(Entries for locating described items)
_ _ _ _

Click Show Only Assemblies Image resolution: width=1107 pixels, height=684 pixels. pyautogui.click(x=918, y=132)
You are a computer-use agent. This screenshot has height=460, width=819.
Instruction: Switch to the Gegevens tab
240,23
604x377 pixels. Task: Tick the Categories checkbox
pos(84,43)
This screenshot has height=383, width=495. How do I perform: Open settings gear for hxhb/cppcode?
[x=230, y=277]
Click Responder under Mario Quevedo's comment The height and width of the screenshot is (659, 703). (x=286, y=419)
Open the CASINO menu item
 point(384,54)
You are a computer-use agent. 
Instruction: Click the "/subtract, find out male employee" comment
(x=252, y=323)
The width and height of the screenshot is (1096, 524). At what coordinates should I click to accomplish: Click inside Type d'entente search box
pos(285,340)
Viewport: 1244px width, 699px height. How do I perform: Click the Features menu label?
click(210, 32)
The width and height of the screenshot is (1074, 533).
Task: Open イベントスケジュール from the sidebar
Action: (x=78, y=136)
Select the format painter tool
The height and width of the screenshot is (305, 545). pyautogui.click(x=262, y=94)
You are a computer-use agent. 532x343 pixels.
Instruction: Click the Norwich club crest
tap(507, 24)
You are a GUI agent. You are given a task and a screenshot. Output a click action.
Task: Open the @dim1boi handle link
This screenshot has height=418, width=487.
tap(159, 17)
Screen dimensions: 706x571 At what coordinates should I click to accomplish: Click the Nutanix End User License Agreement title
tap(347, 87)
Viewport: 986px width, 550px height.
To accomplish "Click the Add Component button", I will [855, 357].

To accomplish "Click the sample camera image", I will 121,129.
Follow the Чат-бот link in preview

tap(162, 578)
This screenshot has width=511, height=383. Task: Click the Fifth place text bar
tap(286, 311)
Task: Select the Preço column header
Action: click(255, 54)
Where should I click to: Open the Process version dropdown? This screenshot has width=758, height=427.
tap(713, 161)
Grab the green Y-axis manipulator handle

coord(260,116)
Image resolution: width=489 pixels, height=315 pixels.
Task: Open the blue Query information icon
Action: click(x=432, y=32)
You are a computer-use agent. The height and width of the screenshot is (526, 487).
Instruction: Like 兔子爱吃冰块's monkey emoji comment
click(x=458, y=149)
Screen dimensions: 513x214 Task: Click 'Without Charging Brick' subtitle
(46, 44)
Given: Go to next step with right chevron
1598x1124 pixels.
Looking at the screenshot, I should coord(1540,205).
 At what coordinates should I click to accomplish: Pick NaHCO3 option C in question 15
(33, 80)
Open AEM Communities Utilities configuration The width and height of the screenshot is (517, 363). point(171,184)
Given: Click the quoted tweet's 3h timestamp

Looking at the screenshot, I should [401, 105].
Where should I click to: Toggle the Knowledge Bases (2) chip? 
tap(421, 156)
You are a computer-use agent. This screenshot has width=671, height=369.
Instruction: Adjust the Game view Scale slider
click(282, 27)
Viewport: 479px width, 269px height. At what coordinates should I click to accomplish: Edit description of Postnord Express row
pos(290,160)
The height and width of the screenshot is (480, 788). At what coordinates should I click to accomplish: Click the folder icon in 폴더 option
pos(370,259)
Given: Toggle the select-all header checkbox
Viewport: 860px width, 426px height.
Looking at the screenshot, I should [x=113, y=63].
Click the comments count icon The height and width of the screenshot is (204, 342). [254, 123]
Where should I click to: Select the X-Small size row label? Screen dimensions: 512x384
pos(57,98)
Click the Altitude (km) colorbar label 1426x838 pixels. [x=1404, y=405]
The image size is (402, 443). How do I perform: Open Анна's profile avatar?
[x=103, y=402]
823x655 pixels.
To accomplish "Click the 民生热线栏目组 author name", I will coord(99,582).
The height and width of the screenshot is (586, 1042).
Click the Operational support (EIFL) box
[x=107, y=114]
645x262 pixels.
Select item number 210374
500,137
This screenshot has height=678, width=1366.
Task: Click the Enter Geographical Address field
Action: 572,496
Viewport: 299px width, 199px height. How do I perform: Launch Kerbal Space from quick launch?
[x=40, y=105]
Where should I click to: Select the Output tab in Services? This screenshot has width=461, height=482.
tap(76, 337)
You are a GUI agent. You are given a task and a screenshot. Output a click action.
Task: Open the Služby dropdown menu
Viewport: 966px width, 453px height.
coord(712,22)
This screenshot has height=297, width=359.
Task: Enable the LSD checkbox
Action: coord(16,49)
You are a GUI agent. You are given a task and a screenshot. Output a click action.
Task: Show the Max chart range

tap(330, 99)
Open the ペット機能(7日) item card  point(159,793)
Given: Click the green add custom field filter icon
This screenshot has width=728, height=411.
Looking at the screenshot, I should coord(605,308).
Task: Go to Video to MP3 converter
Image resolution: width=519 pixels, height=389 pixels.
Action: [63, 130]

_ _ _ _

# GOAL
Please rewrite all of the entries above with "GUI agent" changed to "screen agent" wherever it occurs, keeping everything else the same.

# SOLVED EXERCISE
Click Show Only Assemblies Image resolution: width=1107 pixels, height=684 pixels. pyautogui.click(x=918, y=132)
You are a computer-use agent. This screenshot has height=460, width=819.
Instruction: Switch to the Gegevens tab
240,23
604x377 pixels. Task: Tick the Categories checkbox
pos(84,43)
This screenshot has height=383, width=495. How do I perform: Open settings gear for hxhb/cppcode?
[x=230, y=277]
Click Responder under Mario Quevedo's comment The height and width of the screenshot is (659, 703). (x=286, y=419)
Open the CASINO menu item
 point(384,54)
You are a computer-use agent. 
Instruction: Click the "/subtract, find out male employee" comment
(x=252, y=323)
The width and height of the screenshot is (1096, 524). At what coordinates should I click to accomplish: Click inside Type d'entente search box
pos(285,340)
Viewport: 1244px width, 699px height. How do I perform: Click the Features menu label?
click(210, 32)
The width and height of the screenshot is (1074, 533).
Task: Open イベントスケジュール from the sidebar
Action: (x=78, y=136)
Select the format painter tool
The height and width of the screenshot is (305, 545). pyautogui.click(x=262, y=94)
You are a computer-use agent. 532x343 pixels.
Instruction: Click the Norwich club crest
tap(507, 24)
You are a screen agent. You are given a task and a screenshot. Output a click action.
Task: Open the @dim1boi handle link
This screenshot has height=418, width=487.
tap(159, 17)
Screen dimensions: 706x571 At what coordinates should I click to accomplish: Click the Nutanix End User License Agreement title
tap(347, 87)
Viewport: 986px width, 550px height.
To accomplish "Click the Add Component button", I will [855, 357].

To accomplish "Click the sample camera image", I will 121,129.
Follow the Чат-бот link in preview

tap(162, 578)
This screenshot has width=511, height=383. Task: Click the Fifth place text bar
tap(286, 311)
Task: Select the Preço column header
Action: click(255, 54)
Where should I click to: Open the Process version dropdown? This screenshot has width=758, height=427.
tap(713, 161)
Grab the green Y-axis manipulator handle

coord(260,116)
Image resolution: width=489 pixels, height=315 pixels.
Task: Open the blue Query information icon
Action: click(x=432, y=32)
You are a computer-use agent. The height and width of the screenshot is (526, 487).
Instruction: Like 兔子爱吃冰块's monkey emoji comment
click(x=458, y=149)
Screen dimensions: 513x214 Task: Click 'Without Charging Brick' subtitle
(46, 44)
Given: Go to next step with right chevron
1598x1124 pixels.
Looking at the screenshot, I should coord(1540,205).
 At what coordinates should I click to accomplish: Pick NaHCO3 option C in question 15
(33, 80)
Open AEM Communities Utilities configuration The width and height of the screenshot is (517, 363). point(171,184)
Given: Click the quoted tweet's 3h timestamp

Looking at the screenshot, I should [401, 105].
Where should I click to: Toggle the Knowledge Bases (2) chip? 
tap(421, 156)
You are a computer-use agent. This screenshot has width=671, height=369.
Instruction: Adjust the Game view Scale slider
click(282, 27)
Viewport: 479px width, 269px height. At what coordinates should I click to accomplish: Edit description of Postnord Express row
pos(290,160)
The height and width of the screenshot is (480, 788). At what coordinates should I click to accomplish: Click the folder icon in 폴더 option
pos(370,259)
Given: Toggle the select-all header checkbox
Viewport: 860px width, 426px height.
Looking at the screenshot, I should [x=113, y=63].
Click the comments count icon The height and width of the screenshot is (204, 342). [254, 123]
Where should I click to: Select the X-Small size row label? Screen dimensions: 512x384
pos(57,98)
Click the Altitude (km) colorbar label 1426x838 pixels. [x=1404, y=405]
The image size is (402, 443). How do I perform: Open Анна's profile avatar?
[x=103, y=402]
823x655 pixels.
To accomplish "Click the 民生热线栏目组 author name", I will coord(99,582).
The height and width of the screenshot is (586, 1042).
Click the Operational support (EIFL) box
[x=107, y=114]
645x262 pixels.
Select item number 210374
500,137
This screenshot has height=678, width=1366.
Task: Click the Enter Geographical Address field
Action: 572,496
Viewport: 299px width, 199px height. How do I perform: Launch Kerbal Space from quick launch?
[x=40, y=105]
Where should I click to: Select the Output tab in Services? This screenshot has width=461, height=482.
tap(76, 337)
You are a screen agent. You are given a task and a screenshot. Output a click action.
Task: Open the Služby dropdown menu
Viewport: 966px width, 453px height.
coord(712,22)
This screenshot has height=297, width=359.
Task: Enable the LSD checkbox
Action: coord(16,49)
You are a screen agent. You are given a task and a screenshot. Output a click action.
Task: Show the Max chart range

tap(330, 99)
Open the ペット機能(7日) item card  point(159,793)
Given: Click the green add custom field filter icon
This screenshot has width=728, height=411.
Looking at the screenshot, I should coord(605,308).
Task: Go to Video to MP3 converter
Image resolution: width=519 pixels, height=389 pixels.
Action: [63, 130]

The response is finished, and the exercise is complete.